-- WRITTEN TASKS --
1/ From the wood pallets text, list every product or use that the wood from dismantled pallets can go into once it is recycled.
2/ Write out everything from "For an explanation" down to "pallets for recycling." in the wood pallets text, swapping "credit scheme" for "deposit scheme".
3/ Carry on the wood pallets text from its final sentence.

===== TEXT SECTION =====

Pallets - Wood

Most wood pallets can be reused, repaired, recycled or even used as a bio-fuel instead of going to landfill.Reusing the pallets saves trees, energy and diverts useable materials from landfill.

material
Pallets - Wood

Why Recycle?

Most wood pallets can be reused and repaired multiple times, aside from a small proportion designed for single use. Reusing the pallets saves trees, energy and diverts useable materials from landfill. Pallets that can't be reused can be recycled into a range of wood-based products. There are financial incentives to reuse pallets, with many producing companies requiring deposits on pallets, to encourage higher return rates. Investing in more expensive multiple-use pallets also offers long-term savings through an extended lifecycle.

Approximately 140,000 tonnes of waste wood pallets and crates is sent to landfills in Sydney alone each year1. If this was commercially recycled, that would be the equivalent "everyday" savings of 840,000 households' energy use for a month.

Environmental Benefits of Commercial Recycling for Timber Pallets/Packaging

"Everyday" and unit savings per tonne of timber pallets/packaging2 recycled:

Greenhouse
greenhouse
6,534 km driven3
1.35 tonnes CO2e
Energy
Energy
6 houses' energy for a month4
10.73 GJ LHV (2,983 kWh)
Water
Water
-0.2 bath tubs5
-0.04 kL water
Waste
Waste
14 wheelie bins6
0.8 tonne

For an explanation of key terms used, please visit our Glossary.

Recycling Options

Some pallet suppliers offer a pallet return service, which may be run as a credit scheme to encourage higher return rates.

A number of companies also offer drop-off and/or pick-up services for reusable or repairable pallets (this service may be free for large quantities). Some companies, including pallet repair companies but also commercial composters and wood waste grinders, will also accept waste pallets for recycling.

What Happens When It's Recycled?

Reuse: Multiple-use pallets offer significant long-term financial savings over single-use pallets. They also offer significant reductions (roughly 50%) in energy consumption, solid waste generation, and greenhouse gas emissions compared to single-use wood pallets.

Repair: Most wood pallets are made up of a number of standardised components. Therefore if a component should be damage or break, your wood pallet can easily be repaired and reused.

Recycle: Pallets are dismantled and the wood is then processed into wood products like particleboard, wood chips, mulch, animal bedding, biofilters (for stormwater) or used as biomass - a source of renewable energy.

===== DATA PROVIDED =====

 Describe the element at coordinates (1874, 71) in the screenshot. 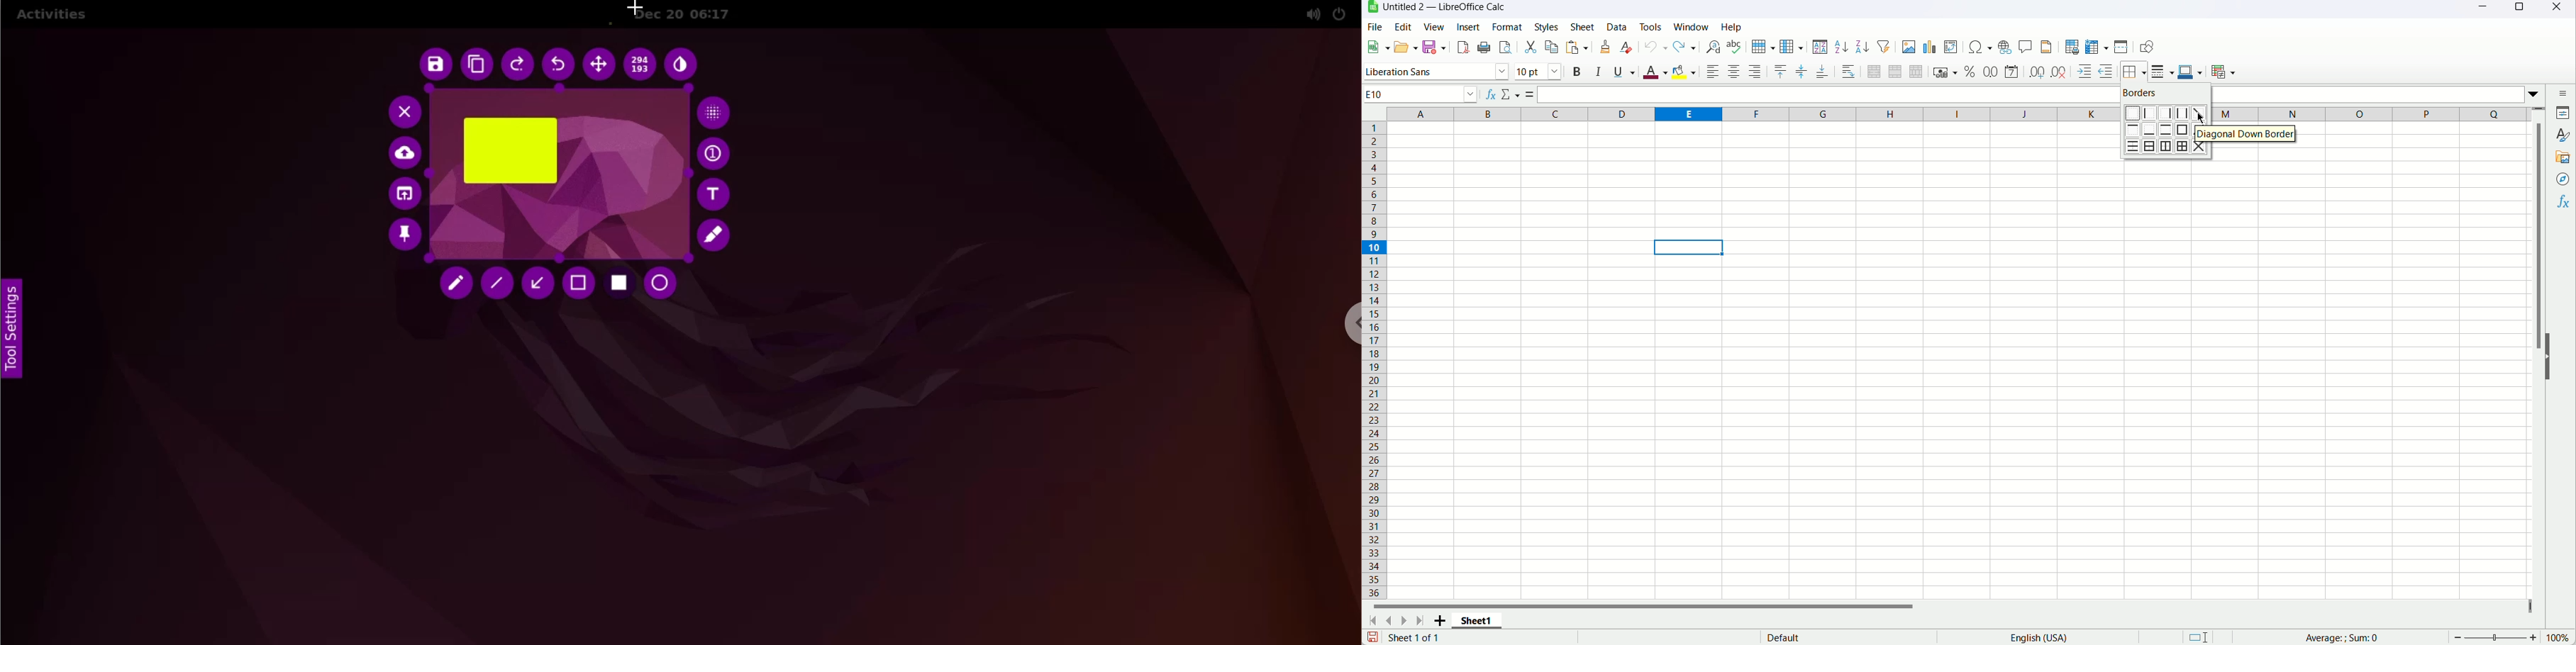

I see `Merge and center` at that location.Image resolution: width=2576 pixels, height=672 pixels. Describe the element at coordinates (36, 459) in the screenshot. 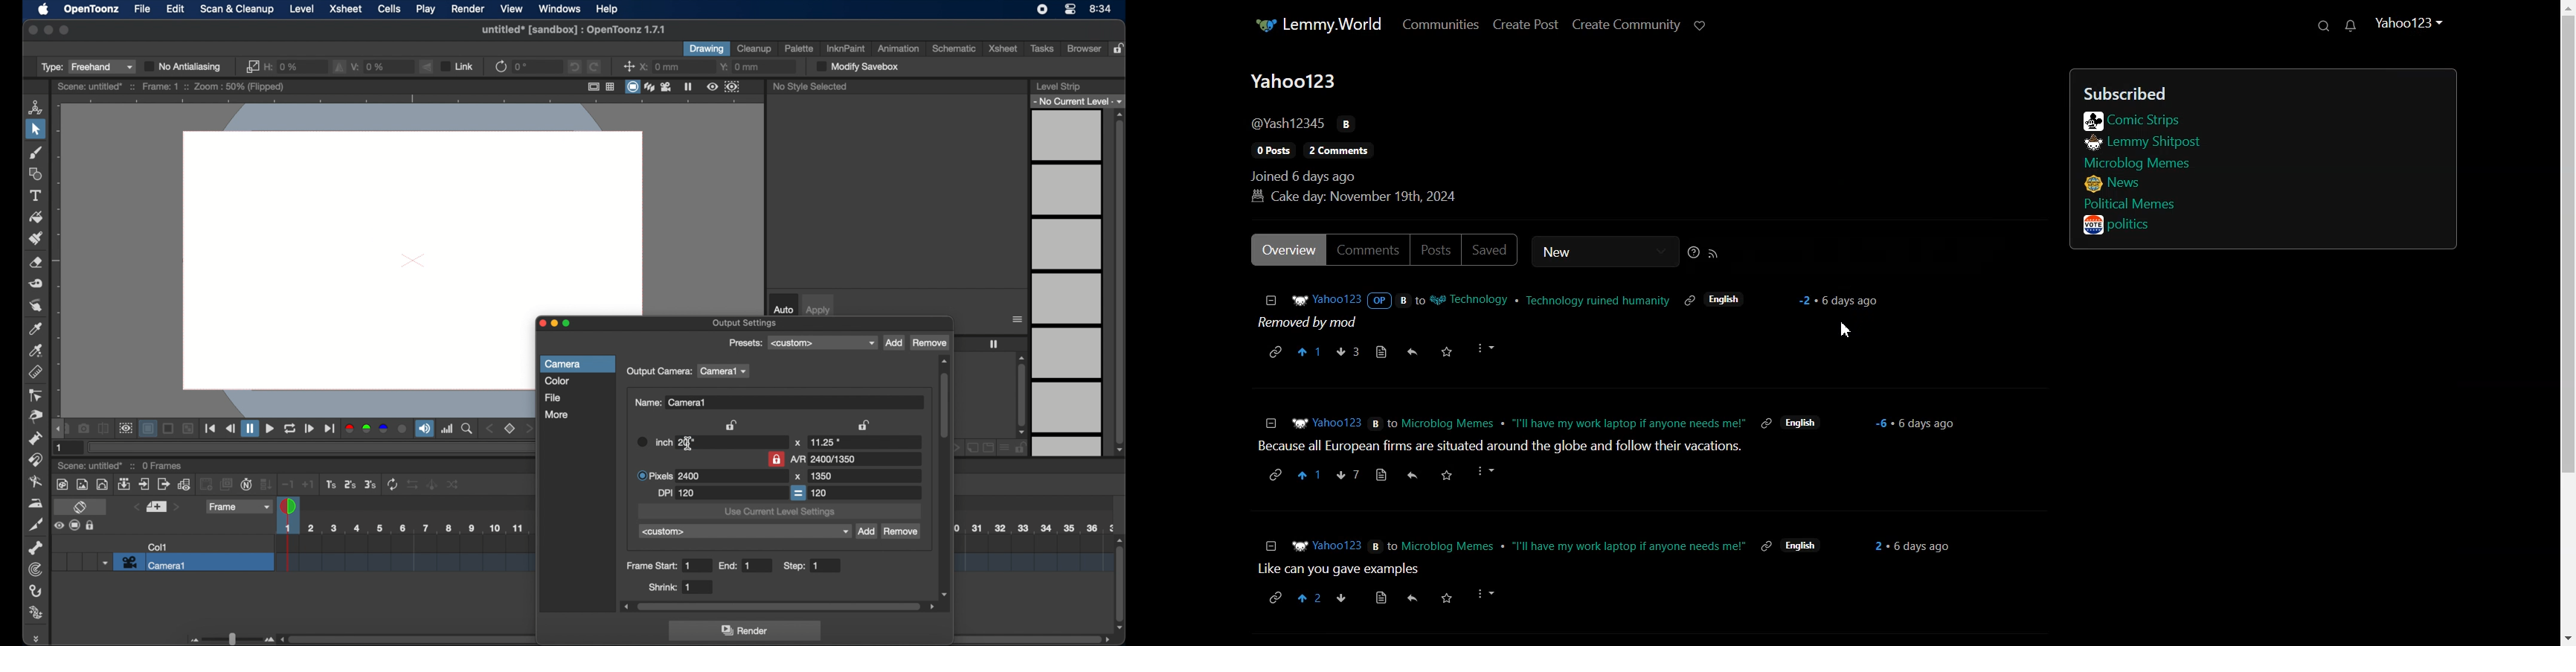

I see `magnet tool` at that location.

=====

-- ANSWER SET --
1/ Particleboard, wood chips, mulch, animal bedding, biofilters (for stormwater), biomass

2/
For an explanation of key terms used, please visit our Glossary.

Recycling Options

Some pallet suppliers offer a pallet return service, which may be run as a deposit scheme to encourage higher return rates.

A number of companies also offer drop-off and/or pick-up services for reusable or repairable pallets (this service may be free for large quantities). Some companies, including pallet repair companies but also commercial composters and wood waste grinders, will also accept waste pallets for recycling.

3/
Check out some brilliant examples of upcycled wood pallets at MakeItWood.org

More Info & Sources

Forest & Wood Products Australia
Timber Stewardship
Supply Chain Digest
Carbon Benefits Calculator - This calculator estimates the carbon benefits (in the form of greenhouse gas emissions reductions) of various reuse and recycling options for commercial quantities of wood pallets and packaging instead of disposing of them in landfill. This calculator has been developed by the Timber Development Association NSW with input and funding from the Office of Environment and Heritage NSW (OEH).

1. NSW Environment Protection Authority (2012) Carbon Benefits of Not Landfilling End-of-Life Wood Pallets & Packaging in New South Wales - Assumptions Report, NSW EPA
2. Data for timber pallets/packaging (Commercial & Industrial and Construction & Demolition recycling only) contained in Table 4 (p.14) Department of Environment, Climate Change and Water NSW (2010) Environmental Benefits of Recycling, DECCW, Sydney South
3. “Everyday” greenhouse gas emission savings expressed as number of kilometers driven by an average new passenger and light commercial vehicle (206.6g CO2e / km). National Transport Commission (2012) Carbon Dioxide Emissions from New Australian Vehicles 2011 Information Paper
4. “Everyday” cumulative energy demand savings expressed as average household monthly electricity requirements (500 kWh). 1GJ LHV = 278kWh (GJ LHV = Giga-joules of fossil energy (low heating value); kWh = Kilowatt hour)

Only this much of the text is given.